The company started its activity with a major security revamp at Boston’s Logan International airport immediately after 9/11, when the TSA began testing a version of SPOT. Ann Davis, the agency’s Boston-based spokeswoman for the Northeast, told the LA Times that the Logan program “is a derivative of a program by the Israelis.”

In the TSA version, uniformed officers in and around security checkpoints scan passengers for “involuntary physical and psychological reactions” that behavioral scientists say may signal stress, fear or deception. Officers also “may engage the passenger in casual conversation to observe the response,” Davis added. If there are enough suspicious signs, the passenger may then be sent to secondary screening or questioned by police.

Since its initial testing at Logan Airport, the TSA version of SPOT has been tested in Portland and Bangor, Maine; Providence, RI; and Minneapolis-St. Paul. A TSA spokesperson said that TSA officers had been able to detect suspects who were arrested on such charges as smuggling drugs or possessing fake passports.

Over the summer, the TSA upped the ante further by announcing that it would train more than 500 “behavior detection officers,” in SPOT techniques over the next two years.

In London, the BAA has started using the SPOT method at the Heathrow Express rail service, following a two-day training program for security personnel by Ron’s staff. The trials have been so successful that the BAA was considering training all frontline staff at its seven airports, including 6,000 at security checkpoints.

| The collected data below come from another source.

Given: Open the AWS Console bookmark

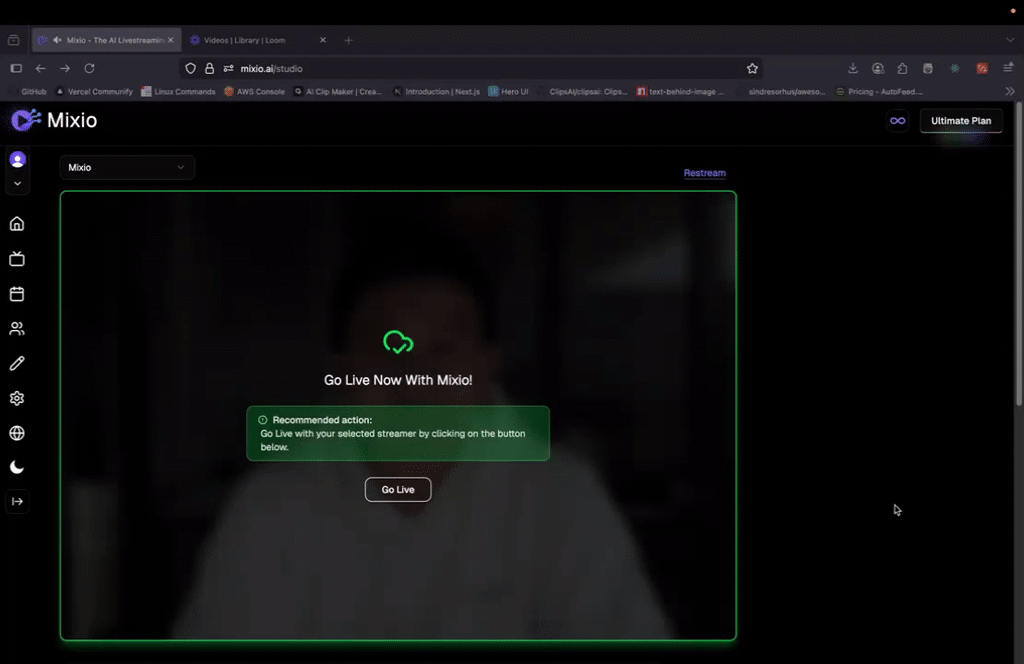Looking at the screenshot, I should [255, 91].
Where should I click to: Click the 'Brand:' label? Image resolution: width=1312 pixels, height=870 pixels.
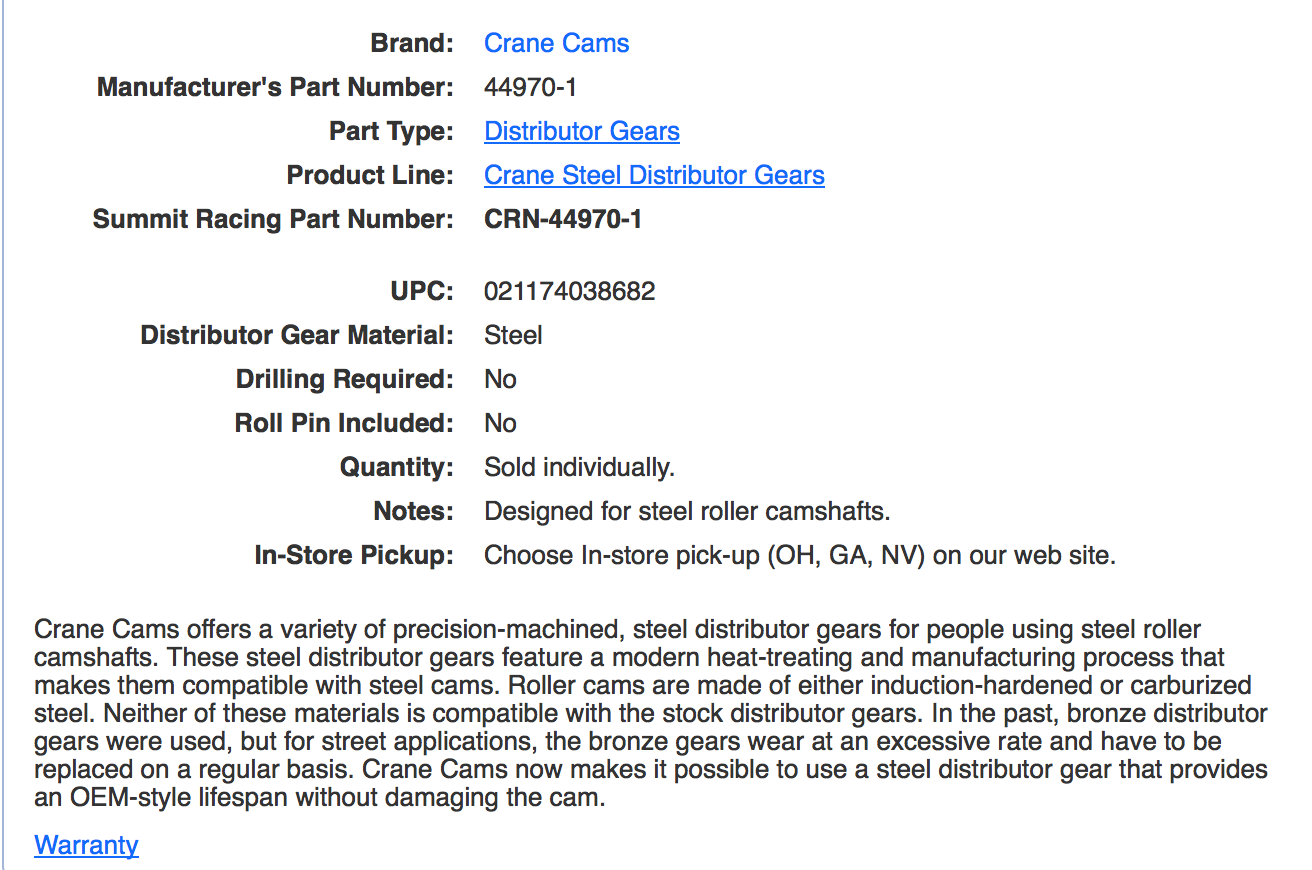(x=412, y=44)
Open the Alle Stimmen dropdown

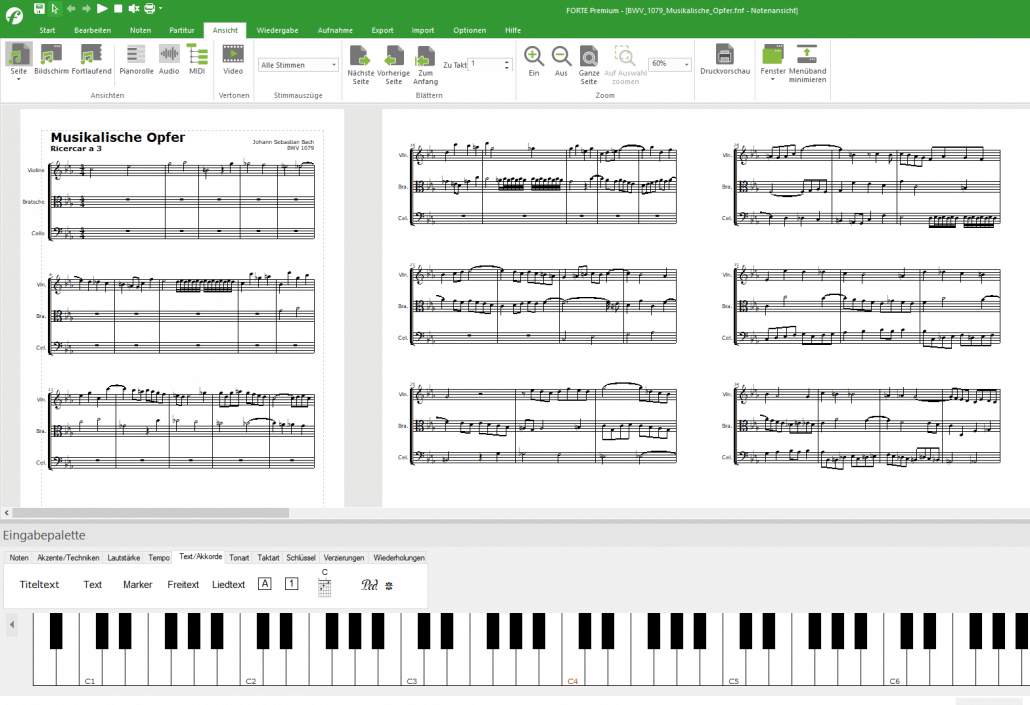(296, 64)

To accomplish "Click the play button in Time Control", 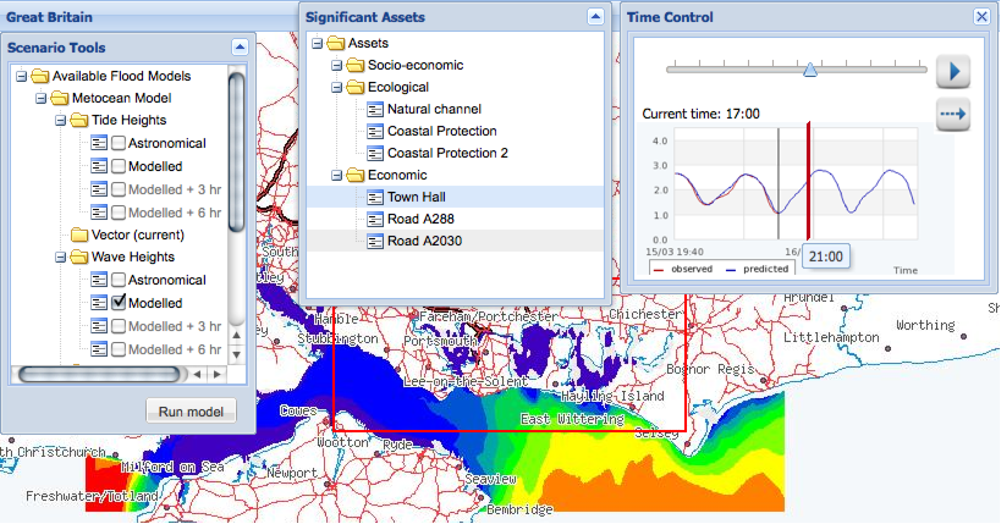I will 953,71.
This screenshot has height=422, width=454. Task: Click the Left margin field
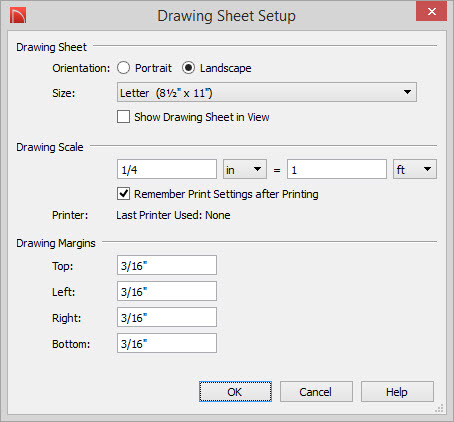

Andrew Sharp, director of the International Air Rail Organization, said that Heathrow staff would attempt to engage in casual conversation with anyone who exhibited suspicious signs, such as sweating or a clenched fist. “They try to make friendly eye-contact and talk to the person to see if they react normally. If they feel unhappy about a person they can report them,” he told The Times of London, adding that the techniques were less controversial than picking out passengers according to race or clothing.

Ron explained to Chief Security Officer MagazineSecurity systems that the lessons of 9/11 prompted the increasing popularity of the SPOT method, and insisted that it has nothing to do with racial profiling.

“[9/11] led us to the conclusion that it is not enough to look for things, we have to look for malicious intentions. They can be identified by a level of search and the other security procedures that could substantially mitigate the risk of a successful attack. So in [some] countries, specifically Israel, the solution to that is the vast use of profiling. The problem when it comes into the United States is that profiling is racial. It is not only unethical but it is illegal.

In addition, Ron explained that from his experiences while heading security at Ben Gurion Airport in Tel Aviv, racial profiling is not an effective way to single out terrorists.

“The major attacks at Ben Gurion Airport were carried out by Japanese terrorists in 1972 and Germans in the 1980s. [They] did not belong to any expected ethnic group. Richard Reid [known as the shoe bomber] did not fit a racial profile. Professionally as well as legally, I oppose the idea of racial profiling. So we are left with behavior, because behavior is probably the Achilles heel of the terrorist.

“In the Reid case, there were at least five crew members who later told me they had a suspicious feeling about Reid when he boarded the aircraft. The technology that was supposed to have dealt with the threat failed to do so. The clear conclusion from that is that when you [a terrorist] have to overcome a certain technological screening process, you can find a way to overcome it, but human behavior is where you will fail. Because a person carrying out a major terrorist attack that will probably end his life as well as the lives of many others cannot be in a sane state of mind. Even people who can control their behavior still fail to do so frequently. Crew members thought Reid looked suspicious.”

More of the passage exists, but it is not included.